▸ Task inputs
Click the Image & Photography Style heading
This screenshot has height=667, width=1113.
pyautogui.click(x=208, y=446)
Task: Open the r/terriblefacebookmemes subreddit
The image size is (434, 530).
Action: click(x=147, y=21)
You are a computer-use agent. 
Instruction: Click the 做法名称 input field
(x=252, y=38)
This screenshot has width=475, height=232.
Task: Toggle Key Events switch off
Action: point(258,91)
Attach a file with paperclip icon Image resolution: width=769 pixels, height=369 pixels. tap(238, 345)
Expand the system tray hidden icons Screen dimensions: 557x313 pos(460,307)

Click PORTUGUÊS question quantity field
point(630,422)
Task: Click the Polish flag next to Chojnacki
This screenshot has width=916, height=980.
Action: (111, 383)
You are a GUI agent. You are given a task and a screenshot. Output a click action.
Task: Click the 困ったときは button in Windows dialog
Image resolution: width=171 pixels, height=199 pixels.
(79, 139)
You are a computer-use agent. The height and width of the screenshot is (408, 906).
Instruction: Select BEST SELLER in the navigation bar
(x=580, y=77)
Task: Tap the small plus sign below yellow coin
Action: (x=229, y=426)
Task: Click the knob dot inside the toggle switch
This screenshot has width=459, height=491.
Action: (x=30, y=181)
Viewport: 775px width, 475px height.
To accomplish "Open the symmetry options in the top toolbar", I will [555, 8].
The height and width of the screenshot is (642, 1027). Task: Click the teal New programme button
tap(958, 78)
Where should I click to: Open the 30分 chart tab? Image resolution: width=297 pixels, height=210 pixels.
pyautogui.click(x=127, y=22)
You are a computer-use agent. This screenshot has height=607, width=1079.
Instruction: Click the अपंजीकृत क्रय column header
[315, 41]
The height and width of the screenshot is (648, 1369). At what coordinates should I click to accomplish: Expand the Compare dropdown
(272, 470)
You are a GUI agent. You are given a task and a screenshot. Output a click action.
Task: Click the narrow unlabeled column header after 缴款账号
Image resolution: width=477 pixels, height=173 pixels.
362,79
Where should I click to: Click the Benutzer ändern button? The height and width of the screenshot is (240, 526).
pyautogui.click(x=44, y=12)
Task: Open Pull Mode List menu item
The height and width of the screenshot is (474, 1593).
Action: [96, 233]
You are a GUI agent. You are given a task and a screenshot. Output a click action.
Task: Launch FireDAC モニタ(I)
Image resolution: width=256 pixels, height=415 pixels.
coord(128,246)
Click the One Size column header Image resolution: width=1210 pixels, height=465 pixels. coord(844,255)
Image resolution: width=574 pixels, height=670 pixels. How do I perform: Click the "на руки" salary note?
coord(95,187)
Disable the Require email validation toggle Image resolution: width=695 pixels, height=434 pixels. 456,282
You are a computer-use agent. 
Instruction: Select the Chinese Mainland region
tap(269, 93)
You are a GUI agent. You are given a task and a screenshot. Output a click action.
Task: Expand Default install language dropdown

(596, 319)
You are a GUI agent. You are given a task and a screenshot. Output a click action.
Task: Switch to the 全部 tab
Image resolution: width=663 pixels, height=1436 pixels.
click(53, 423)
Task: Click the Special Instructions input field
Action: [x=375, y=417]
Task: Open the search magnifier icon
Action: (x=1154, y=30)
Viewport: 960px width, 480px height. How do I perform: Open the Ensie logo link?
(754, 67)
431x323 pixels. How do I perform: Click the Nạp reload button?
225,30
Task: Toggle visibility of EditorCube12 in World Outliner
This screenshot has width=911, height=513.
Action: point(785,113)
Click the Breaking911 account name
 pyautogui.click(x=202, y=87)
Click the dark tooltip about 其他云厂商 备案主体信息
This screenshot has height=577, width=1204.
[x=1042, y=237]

▸ Requirement
Set down exactly the lines from the one that contains "Viewport: 960px width, 480px" to the final line above, both included, and nothing more.

▸ Written answer
Viewport: 960px width, 480px height. How do I perform: Open the Ensie logo link?
(754, 67)
431x323 pixels. How do I perform: Click the Nạp reload button?
225,30
Task: Toggle visibility of EditorCube12 in World Outliner
This screenshot has width=911, height=513.
Action: point(785,113)
Click the Breaking911 account name
 pyautogui.click(x=202, y=87)
Click the dark tooltip about 其他云厂商 备案主体信息
This screenshot has height=577, width=1204.
[x=1042, y=237]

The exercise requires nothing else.